● Provided data
+===+

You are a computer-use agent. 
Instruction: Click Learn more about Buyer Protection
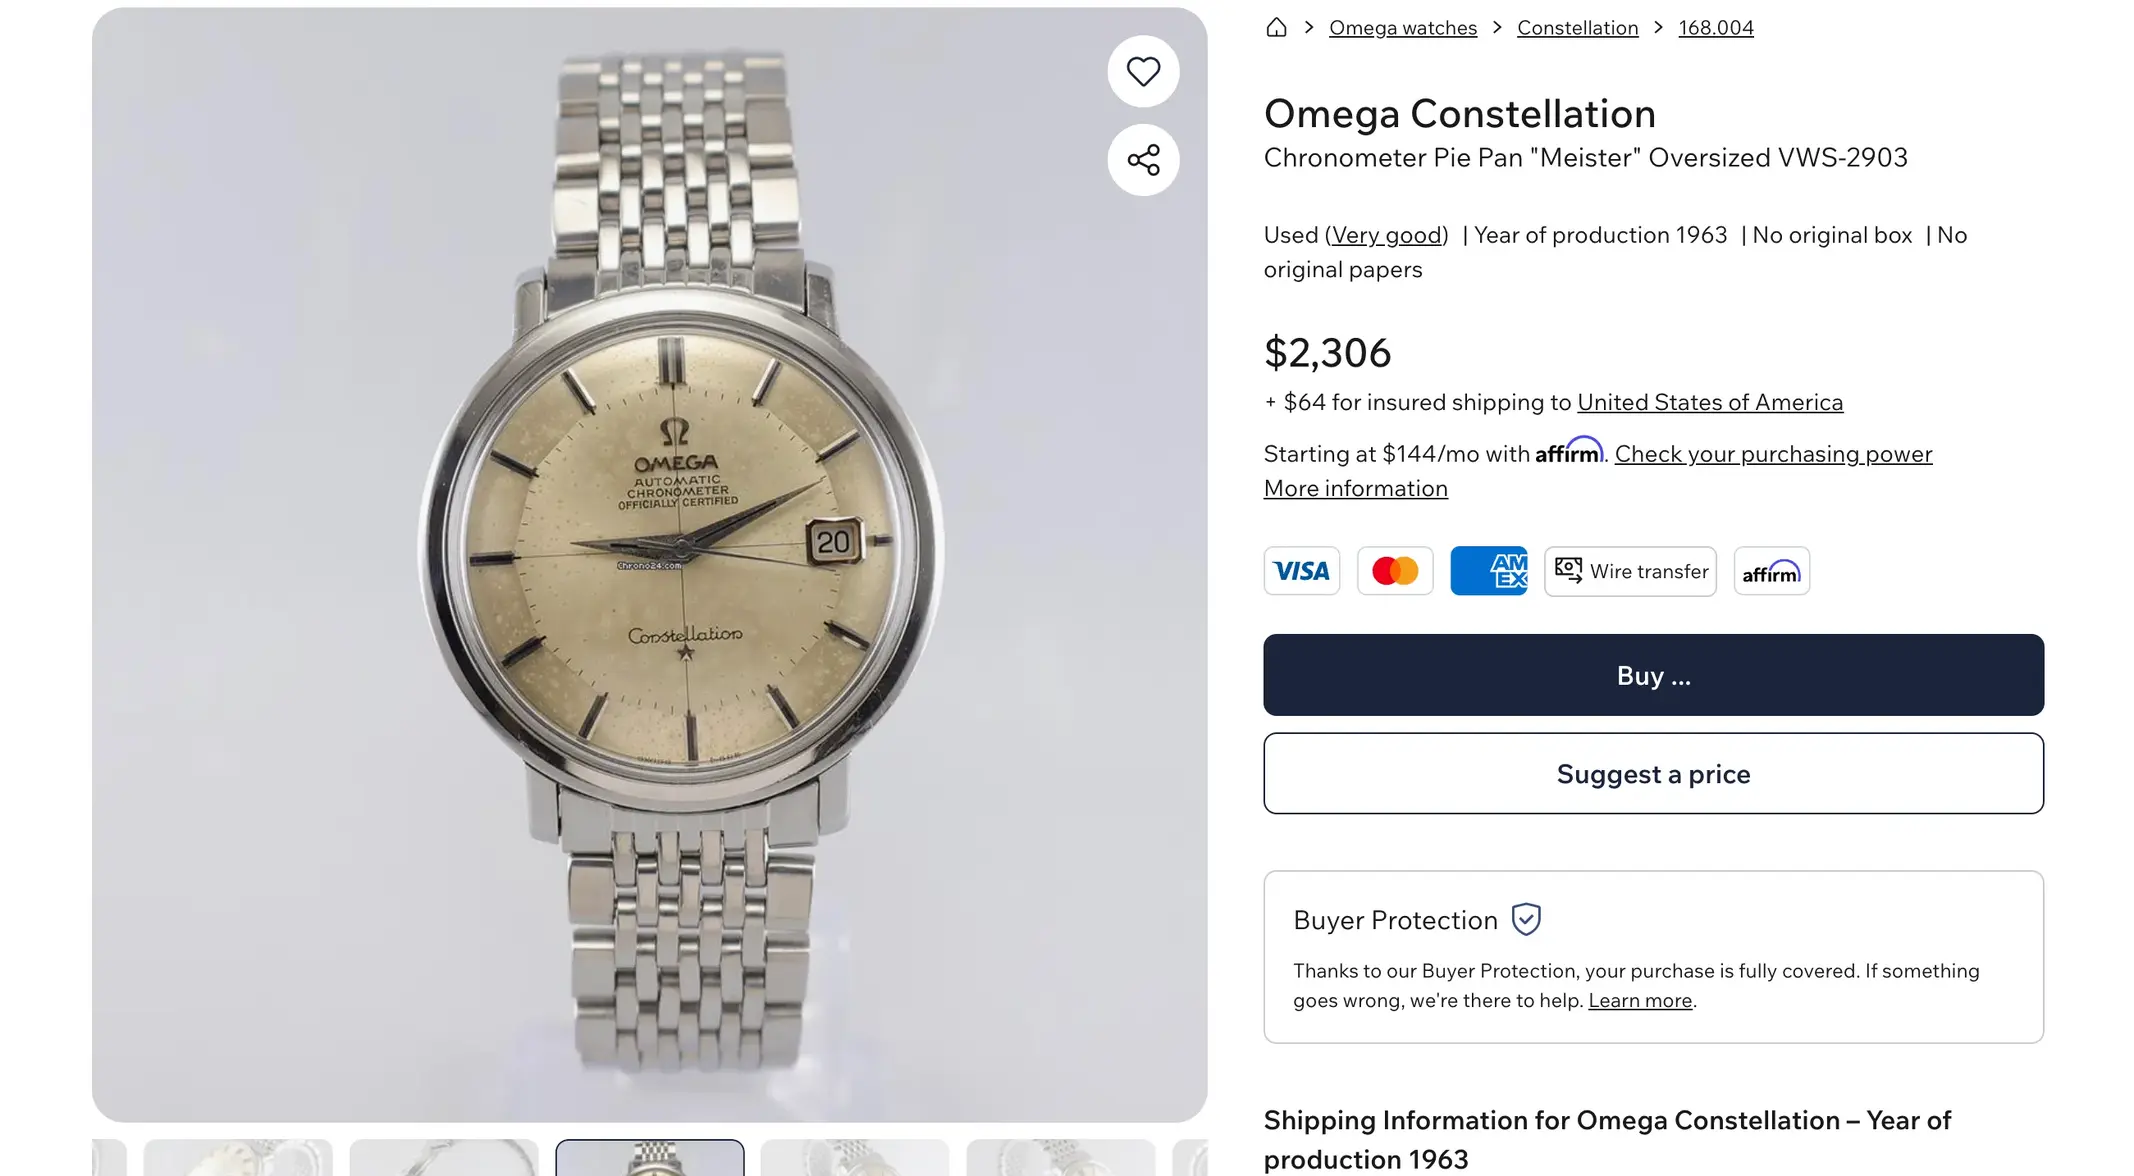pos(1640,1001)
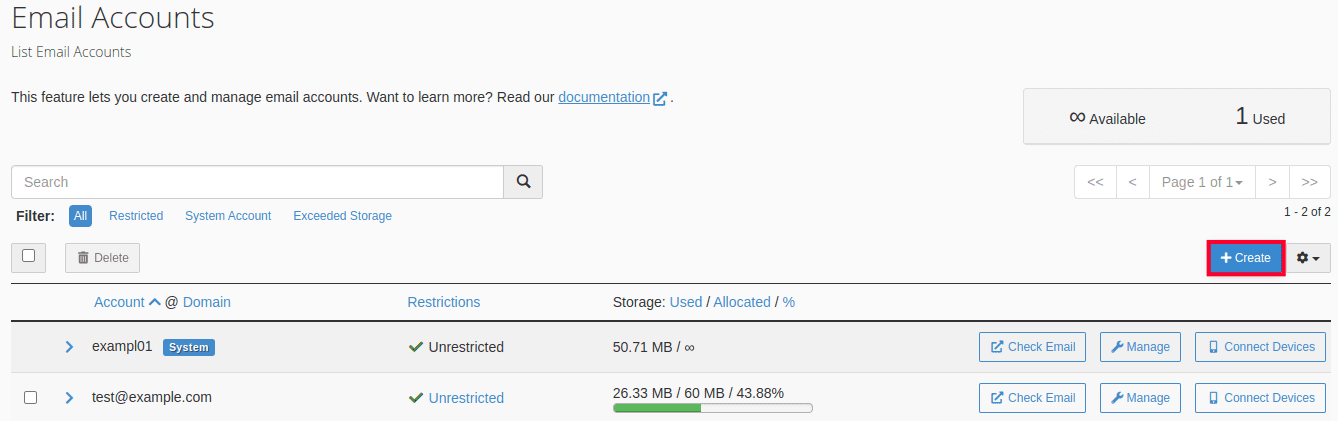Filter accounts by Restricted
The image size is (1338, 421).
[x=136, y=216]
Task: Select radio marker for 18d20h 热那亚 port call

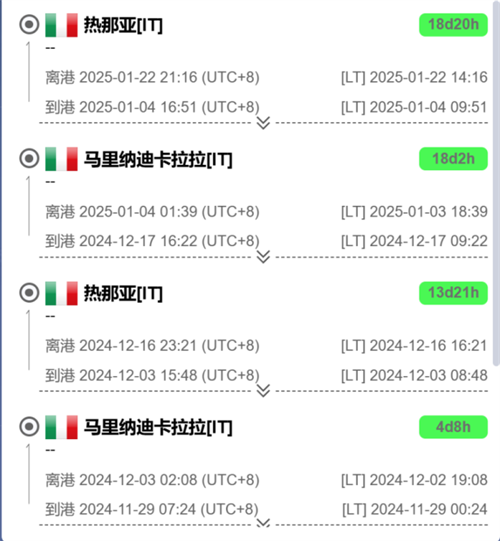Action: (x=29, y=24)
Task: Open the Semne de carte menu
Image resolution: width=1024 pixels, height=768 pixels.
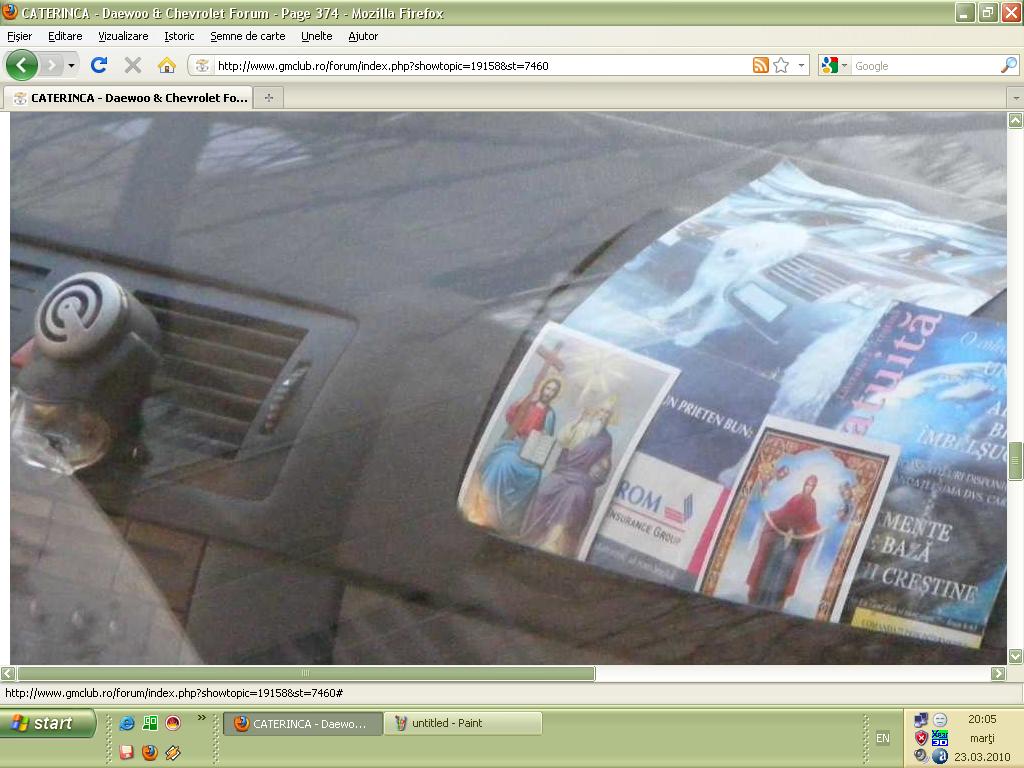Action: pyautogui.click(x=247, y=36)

+===+

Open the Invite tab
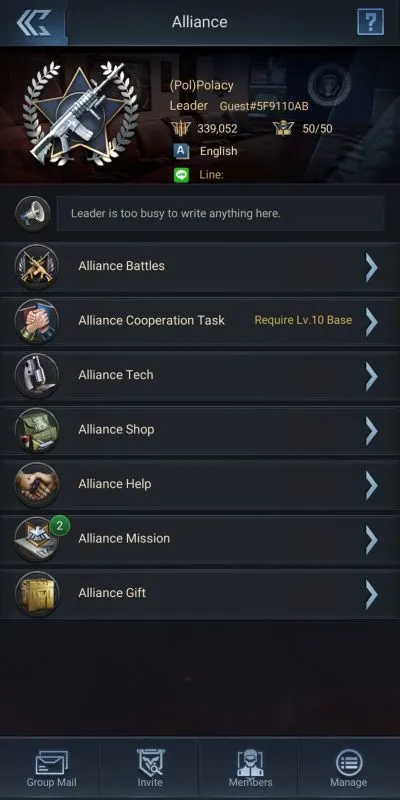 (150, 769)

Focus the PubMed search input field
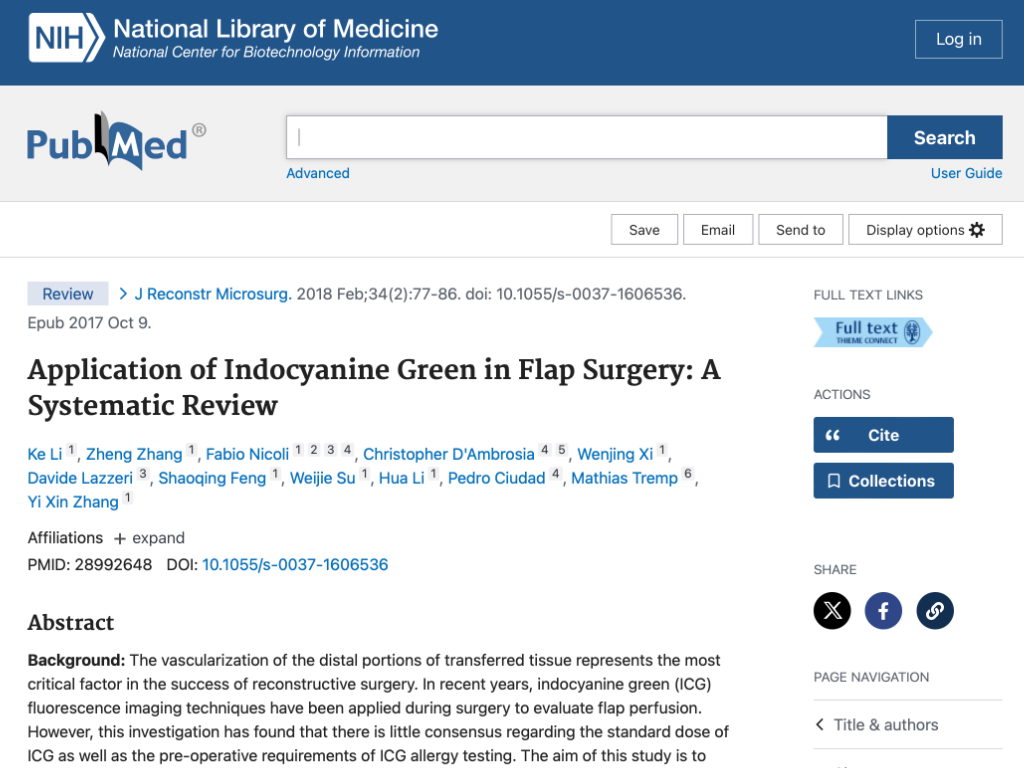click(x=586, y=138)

+===+

● The problem
Go to the line above that contains "You are a computer-use agent." and reproduce everything exactly from there through the line that contains "Task: Open the Semne de carte menu", leaving out the pictures.

● Exercise output
You are a computer-use agent. 
Instruction: Click Learn more about Buyer Protection
pos(1640,1001)
Filter accounts by Restricted
The image size is (1338, 421).
[x=136, y=216]
Task: Select radio marker for 18d20h 热那亚 port call

Action: (x=29, y=24)
Task: Open the Semne de carte menu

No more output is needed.